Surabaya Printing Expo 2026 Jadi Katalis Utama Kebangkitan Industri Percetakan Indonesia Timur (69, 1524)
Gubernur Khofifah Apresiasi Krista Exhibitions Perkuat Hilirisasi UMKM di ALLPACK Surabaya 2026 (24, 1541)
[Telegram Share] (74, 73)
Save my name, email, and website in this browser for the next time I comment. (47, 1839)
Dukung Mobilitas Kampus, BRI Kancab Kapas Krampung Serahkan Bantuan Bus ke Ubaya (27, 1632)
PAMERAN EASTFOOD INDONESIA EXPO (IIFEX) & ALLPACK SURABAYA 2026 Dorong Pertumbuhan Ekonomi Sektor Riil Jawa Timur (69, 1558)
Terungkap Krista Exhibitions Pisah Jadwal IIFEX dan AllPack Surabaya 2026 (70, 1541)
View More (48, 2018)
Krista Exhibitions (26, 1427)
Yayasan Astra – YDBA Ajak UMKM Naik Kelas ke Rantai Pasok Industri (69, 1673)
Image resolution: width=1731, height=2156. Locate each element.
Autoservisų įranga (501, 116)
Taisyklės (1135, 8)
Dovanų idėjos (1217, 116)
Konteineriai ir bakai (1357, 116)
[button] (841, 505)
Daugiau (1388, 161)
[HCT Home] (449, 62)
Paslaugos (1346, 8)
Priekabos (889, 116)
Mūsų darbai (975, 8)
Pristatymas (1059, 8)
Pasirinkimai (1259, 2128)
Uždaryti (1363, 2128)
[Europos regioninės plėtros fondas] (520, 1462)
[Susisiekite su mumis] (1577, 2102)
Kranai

★ ★ ★ ★

Task details ▸ Copy out the listing above, line by line and exactly, from its first line to the line holding "Krista Exhibitions (26, 1427)", inclusive.

Solved exercise ▸
Surabaya Printing Expo 2026 Jadi Katalis Utama Kebangkitan Industri Percetakan Indonesia Timur (69, 1524)
Gubernur Khofifah Apresiasi Krista Exhibitions Perkuat Hilirisasi UMKM di ALLPACK Surabaya 2026 (24, 1541)
[Telegram Share] (74, 73)
Save my name, email, and website in this browser for the next time I comment. (47, 1839)
Dukung Mobilitas Kampus, BRI Kancab Kapas Krampung Serahkan Bantuan Bus ke Ubaya (27, 1632)
PAMERAN EASTFOOD INDONESIA EXPO (IIFEX) & ALLPACK SURABAYA 2026 Dorong Pertumbuhan Ekonomi Sektor Riil Jawa Timur (69, 1558)
Terungkap Krista Exhibitions Pisah Jadwal IIFEX dan AllPack Surabaya 2026 (70, 1541)
View More (48, 2018)
Krista Exhibitions (26, 1427)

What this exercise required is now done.